Seine guten Freundinnen Colette Flesch und Lydie Polfer, wie auch Jean-Claude Juncker, Xavier Bettel und Stéphane Bern, waren jedenfalls dabei, als Dill im Januar 2015 Hochzeit feierte, eine der ersten für homosexuelle Paare hier im Land. Als er seine Karriere in der Chamber Ende der 60er-Jahre begann, war es jedoch deutlich schwieriger mit seiner Homosexualität hausieren zu gehen als heute. Schon damals war er mit seinem Partner Roland Hübsch zusammen, sie kennen sich seit 46 Jahren, Dillenburg ging offen damit um, er habe „nie en Heel doraus gemat oder et verstoppt“, sagte er letztes Jahr dem Lëtzebuerger Journal. Eine Diskriminierung aufgrund seiner Sexualität habe er nie erfahren, sagt er konsequent, wenn er danach gefragt wird. Vielleicht habe man hinter den Kulissen über ihn gesprochen, doch Probleme habe sein Schwulsein ihm nie bereitet. In dem besagten Podcast sprach er sich gegen Gay Prides aus, weil er „das nicht gebraucht habe, um akzeptiert zu werden“, es sei kontraproduktiv. Eine Aussage, die arg solipsistisch daherkommt.

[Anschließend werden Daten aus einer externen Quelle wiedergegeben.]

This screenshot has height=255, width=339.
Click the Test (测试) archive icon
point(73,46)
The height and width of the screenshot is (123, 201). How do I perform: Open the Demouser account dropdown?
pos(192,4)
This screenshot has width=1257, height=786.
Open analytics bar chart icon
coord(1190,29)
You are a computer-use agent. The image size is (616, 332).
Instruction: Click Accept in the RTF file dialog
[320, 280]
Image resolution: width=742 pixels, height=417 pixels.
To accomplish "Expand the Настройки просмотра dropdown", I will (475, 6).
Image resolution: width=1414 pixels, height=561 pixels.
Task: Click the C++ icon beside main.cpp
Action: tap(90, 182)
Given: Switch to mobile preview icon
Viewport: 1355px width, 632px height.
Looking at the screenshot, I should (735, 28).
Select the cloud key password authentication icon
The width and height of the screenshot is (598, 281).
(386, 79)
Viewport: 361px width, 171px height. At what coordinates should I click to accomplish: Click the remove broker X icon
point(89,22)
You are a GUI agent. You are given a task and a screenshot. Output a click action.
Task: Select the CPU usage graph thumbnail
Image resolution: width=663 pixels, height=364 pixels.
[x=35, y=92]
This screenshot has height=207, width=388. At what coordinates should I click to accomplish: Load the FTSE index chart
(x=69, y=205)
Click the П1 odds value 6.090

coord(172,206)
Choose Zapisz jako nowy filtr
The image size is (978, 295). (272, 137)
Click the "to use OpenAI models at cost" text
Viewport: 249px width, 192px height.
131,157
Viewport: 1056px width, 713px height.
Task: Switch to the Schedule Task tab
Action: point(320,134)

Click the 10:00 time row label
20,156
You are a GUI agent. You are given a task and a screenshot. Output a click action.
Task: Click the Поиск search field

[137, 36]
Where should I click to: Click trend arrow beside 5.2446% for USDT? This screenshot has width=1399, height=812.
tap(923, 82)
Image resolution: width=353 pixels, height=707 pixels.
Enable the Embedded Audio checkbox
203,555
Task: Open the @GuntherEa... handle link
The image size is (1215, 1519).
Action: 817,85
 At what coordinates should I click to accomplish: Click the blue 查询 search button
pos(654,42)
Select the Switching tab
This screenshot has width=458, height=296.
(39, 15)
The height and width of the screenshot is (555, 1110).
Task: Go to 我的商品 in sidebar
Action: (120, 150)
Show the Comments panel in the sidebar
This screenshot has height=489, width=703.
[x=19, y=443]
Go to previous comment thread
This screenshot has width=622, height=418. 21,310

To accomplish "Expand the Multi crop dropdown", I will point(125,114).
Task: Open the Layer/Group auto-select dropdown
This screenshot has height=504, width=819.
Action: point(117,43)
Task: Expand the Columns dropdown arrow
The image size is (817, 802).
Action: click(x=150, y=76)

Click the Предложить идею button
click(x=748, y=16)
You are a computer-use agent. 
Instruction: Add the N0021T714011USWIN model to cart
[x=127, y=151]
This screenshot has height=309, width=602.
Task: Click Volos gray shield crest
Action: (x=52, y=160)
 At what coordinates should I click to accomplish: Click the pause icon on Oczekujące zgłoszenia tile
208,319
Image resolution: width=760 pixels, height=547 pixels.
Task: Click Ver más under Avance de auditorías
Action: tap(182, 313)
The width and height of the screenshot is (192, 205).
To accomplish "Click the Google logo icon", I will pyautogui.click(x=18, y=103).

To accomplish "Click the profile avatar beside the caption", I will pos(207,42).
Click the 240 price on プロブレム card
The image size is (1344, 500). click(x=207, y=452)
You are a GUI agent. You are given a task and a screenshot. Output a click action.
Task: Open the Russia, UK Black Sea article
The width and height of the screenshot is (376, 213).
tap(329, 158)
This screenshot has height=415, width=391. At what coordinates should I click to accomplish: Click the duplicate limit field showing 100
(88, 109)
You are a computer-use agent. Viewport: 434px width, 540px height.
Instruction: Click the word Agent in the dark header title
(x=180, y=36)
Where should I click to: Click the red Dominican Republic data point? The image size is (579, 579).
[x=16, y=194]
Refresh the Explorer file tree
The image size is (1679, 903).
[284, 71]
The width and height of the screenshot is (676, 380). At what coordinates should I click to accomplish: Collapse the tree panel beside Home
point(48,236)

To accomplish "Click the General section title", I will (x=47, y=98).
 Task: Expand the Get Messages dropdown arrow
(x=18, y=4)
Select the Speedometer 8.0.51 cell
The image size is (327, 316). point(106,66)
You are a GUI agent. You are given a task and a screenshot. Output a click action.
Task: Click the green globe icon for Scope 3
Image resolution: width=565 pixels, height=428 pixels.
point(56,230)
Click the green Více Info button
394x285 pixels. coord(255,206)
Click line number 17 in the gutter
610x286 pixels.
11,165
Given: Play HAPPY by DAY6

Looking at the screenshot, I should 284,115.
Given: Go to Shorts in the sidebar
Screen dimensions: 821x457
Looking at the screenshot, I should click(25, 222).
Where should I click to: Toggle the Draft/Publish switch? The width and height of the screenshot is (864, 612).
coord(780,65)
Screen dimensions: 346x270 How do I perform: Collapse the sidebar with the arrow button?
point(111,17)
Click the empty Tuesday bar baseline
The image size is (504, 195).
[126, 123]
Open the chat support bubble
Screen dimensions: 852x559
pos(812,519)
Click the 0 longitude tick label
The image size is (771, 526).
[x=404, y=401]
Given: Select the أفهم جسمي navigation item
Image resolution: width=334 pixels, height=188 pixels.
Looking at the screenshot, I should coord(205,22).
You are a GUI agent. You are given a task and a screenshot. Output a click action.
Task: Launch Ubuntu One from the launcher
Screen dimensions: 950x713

Wahrscheinlich täten die hiesigen Einwohner tatsächlich gut, ein bisschen mehr auf ihren Stil zu achten. Und es kann auch lustig sein, eine gesellschaftliche Figur wie Dillenburg zu haben, die die hiesigen Gromprebaueren und 0815-Bankangestellte zu Klasse ermahnt, und es auf gehobenere Weise tut als andere Royals-Betrachter, etwa Michael Begasse in Deutschland. Über Geschmack lässt sich bekanntlich streiten. Das Interieur von Dillenburgs Wohnung in Bartringen wirkt allerdings in seiner Louis-quatorze Opulenz völlig aus der Zeit gefallen. Was sich wirklich hinter den türkisen Gardinen, steinernen Skulpturen und rötlich-goldenen Sesseln verbirgt, weiß wohl nur Dill.